Other Views from Those in the Know
Defined Contribution Pension Plans Make Sense
There's a way to compensate retired public employees for their service without tomorrow's taxpayers paying a high, unpredictable price. Providing benefits for both parties, this retirement plan option ensures public pension plans remain fiscally supportable over the years. This retirement plan is referred to as a defined contribution (DC) plan, or Investment Plan in the Florida Retirement System (FRS).
Advantages of DC plans for public employees focus on five important benefits - portability, immediate vesting, personal control, fair compensation and higher returns. Firstly, since contributions are paid directly into individual accounts it's easy for workers to take their accumulated funds with them if they switch jobs making their portability a top benefit.
Secondly, under the Investment Plan, FRS members are vested after only a year of service. Comparatively, FRS members with defined benefit (DB) plans are vested after eight years of employment for all new hires on and after July 1, 2011. Those hired before that date have a six year vesting period. This greatly benefits the majority of state and local government workers who are not going to stay with one employer for the rest of their careers.
The third benefit is that the retirement funds in a DC plan are under the total control of the employee in their own individual account. This gives employees freedom of choice and ultimate ownership over their retirement plans. Employees can adopt the investment strategies and benefit plans that work for their individual requirements and have 24-hour access to guidance from professional fund advisors under the MyFRS program.
Fair compensation is another benefit of defined contribution plans, as traditional defined benefit (DB) plans are skewed to favor the longer term and older workers. Under the Investment Plan, employees keep the full contributions they made and can expect full returns earned. The result is fair, undistorted employee benefits that represent the full value of their contributions.
Lastly, DC plans include no limit on the benefits employees can receive. Those who achieve strong investment performance in their individual accounts will receive substantially higher benefits.
Florida taxpayers also gain from public employees enrolling in the Investment Plan in five main ways as well - no investment or unfunded liability risk, no political gambles, greater control over cost, reduced cost and improved employee recruitment.
DC plans eliminate the investment risk for taxpayers and any unfunded liability dangers. Under the traditional DB plan the government manages a common pool of investment funds; the taxpayers bear the complete risk of poor investment performance and any shortfalls in the common investment pool. In the DC plan, where the government does not maintain a common investment pool, but only pays a specified amount to each worker's individual account each month, the benefits equal what those accounts can finance and there is no possibility of an unfunded liability that taxpayers would have to cover.
Additionally, under traditional DB plans, the government specifies benefits far in advance that could result in promises of higher retirement benefits that may not be able to be fulfilled. Under a DC plan where the government does not specify future benefits, this risk is eliminated.
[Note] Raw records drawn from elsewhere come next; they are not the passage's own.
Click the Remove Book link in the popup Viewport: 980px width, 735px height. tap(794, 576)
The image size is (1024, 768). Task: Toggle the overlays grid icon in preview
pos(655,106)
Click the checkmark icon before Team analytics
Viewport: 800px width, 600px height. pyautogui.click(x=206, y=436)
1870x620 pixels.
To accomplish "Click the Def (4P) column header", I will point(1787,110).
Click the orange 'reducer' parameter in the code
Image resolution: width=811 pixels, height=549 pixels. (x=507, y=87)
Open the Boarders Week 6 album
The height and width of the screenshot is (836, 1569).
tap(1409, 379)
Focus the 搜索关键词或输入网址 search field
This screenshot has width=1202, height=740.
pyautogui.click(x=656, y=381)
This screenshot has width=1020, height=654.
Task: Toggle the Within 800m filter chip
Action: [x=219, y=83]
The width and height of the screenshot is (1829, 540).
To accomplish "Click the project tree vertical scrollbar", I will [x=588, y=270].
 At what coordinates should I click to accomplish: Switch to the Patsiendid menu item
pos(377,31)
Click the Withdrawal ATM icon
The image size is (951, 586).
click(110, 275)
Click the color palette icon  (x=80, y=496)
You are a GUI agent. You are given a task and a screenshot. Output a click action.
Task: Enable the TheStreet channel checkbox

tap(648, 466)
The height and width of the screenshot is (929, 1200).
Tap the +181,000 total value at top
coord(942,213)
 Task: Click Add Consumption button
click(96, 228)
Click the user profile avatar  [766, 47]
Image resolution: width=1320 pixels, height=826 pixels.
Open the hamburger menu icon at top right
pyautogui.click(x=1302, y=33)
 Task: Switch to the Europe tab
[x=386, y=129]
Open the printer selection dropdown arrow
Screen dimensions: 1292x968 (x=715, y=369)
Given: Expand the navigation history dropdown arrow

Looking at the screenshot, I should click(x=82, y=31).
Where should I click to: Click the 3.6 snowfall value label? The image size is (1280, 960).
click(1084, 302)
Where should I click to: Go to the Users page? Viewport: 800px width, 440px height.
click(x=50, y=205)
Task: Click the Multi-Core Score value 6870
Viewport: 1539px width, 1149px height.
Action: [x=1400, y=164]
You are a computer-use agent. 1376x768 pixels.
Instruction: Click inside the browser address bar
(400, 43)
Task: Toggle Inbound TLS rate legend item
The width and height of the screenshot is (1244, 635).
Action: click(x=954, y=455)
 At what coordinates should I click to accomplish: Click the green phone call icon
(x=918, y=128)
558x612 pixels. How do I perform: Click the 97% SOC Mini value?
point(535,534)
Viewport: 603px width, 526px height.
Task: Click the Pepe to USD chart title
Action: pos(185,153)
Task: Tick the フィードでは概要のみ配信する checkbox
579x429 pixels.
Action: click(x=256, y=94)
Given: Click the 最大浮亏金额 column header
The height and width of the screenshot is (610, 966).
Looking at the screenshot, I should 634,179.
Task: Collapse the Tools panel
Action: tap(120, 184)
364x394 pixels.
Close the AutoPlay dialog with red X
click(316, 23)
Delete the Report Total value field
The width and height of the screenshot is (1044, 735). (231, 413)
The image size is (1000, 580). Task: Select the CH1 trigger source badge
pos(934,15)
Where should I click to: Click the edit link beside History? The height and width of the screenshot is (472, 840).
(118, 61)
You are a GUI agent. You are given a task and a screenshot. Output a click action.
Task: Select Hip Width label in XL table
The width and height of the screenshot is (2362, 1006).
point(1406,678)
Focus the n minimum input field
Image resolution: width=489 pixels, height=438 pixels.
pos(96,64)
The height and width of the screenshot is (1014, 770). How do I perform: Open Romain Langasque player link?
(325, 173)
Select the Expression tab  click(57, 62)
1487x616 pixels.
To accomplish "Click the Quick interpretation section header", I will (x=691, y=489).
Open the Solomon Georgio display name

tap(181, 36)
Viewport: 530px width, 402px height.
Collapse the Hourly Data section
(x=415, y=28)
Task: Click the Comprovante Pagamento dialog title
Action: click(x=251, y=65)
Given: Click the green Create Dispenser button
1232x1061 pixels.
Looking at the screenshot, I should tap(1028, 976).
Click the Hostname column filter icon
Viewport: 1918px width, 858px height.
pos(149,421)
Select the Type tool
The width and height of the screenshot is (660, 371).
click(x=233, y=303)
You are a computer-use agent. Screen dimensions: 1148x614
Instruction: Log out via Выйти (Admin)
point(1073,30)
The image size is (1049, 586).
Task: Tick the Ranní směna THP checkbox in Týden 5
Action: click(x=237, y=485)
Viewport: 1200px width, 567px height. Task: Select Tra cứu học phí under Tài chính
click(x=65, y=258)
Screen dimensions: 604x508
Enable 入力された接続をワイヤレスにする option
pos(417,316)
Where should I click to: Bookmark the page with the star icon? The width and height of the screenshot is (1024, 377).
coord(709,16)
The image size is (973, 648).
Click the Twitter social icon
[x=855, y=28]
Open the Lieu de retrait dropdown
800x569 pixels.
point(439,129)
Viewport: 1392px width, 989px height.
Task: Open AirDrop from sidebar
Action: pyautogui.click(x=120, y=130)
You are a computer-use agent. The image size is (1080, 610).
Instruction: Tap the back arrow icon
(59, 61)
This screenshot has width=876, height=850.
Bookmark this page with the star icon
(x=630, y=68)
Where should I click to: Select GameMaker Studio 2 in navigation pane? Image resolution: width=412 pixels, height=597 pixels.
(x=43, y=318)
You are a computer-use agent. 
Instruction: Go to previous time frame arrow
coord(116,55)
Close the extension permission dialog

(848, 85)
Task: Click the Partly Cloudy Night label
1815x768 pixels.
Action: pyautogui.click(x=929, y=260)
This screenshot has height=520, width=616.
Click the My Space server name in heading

The DC plan also provides the government and taxpayers greater control over costs, as in contrast to DB plans. Under this model, the government is responsible only for a specified contribution each year resulting in greater financial certainty and predictability in budgeting.
The final benefit to DC plans for taxpayers is that they have low administrative costs in comparison to DB plans for the government employer. The government simply pays an amount into each employee's own account as part of payroll processing and the employee takes control from that point. A DC plan may save the government on funding cost as well. With a DC plan, government employers may be able to get a better deal for their workers while paying less into the plan.
Enrollments in DC plans ensure public employees have control over their own retirement assets and future taxpayers are not held liable for shortfalls and risky investments. Defined contribution plans are a win-win for FRS members and taxpayers, and most importantly a smart investment for the future.
Peter Ferrara is the Director of Entitlement and Budget Policy and General Counsel at the Heartland Institute. He also served in the White House Office of Policy Development under President Reagan, and as Associate Deputy Attorney General of the United States under President George Bush Sr.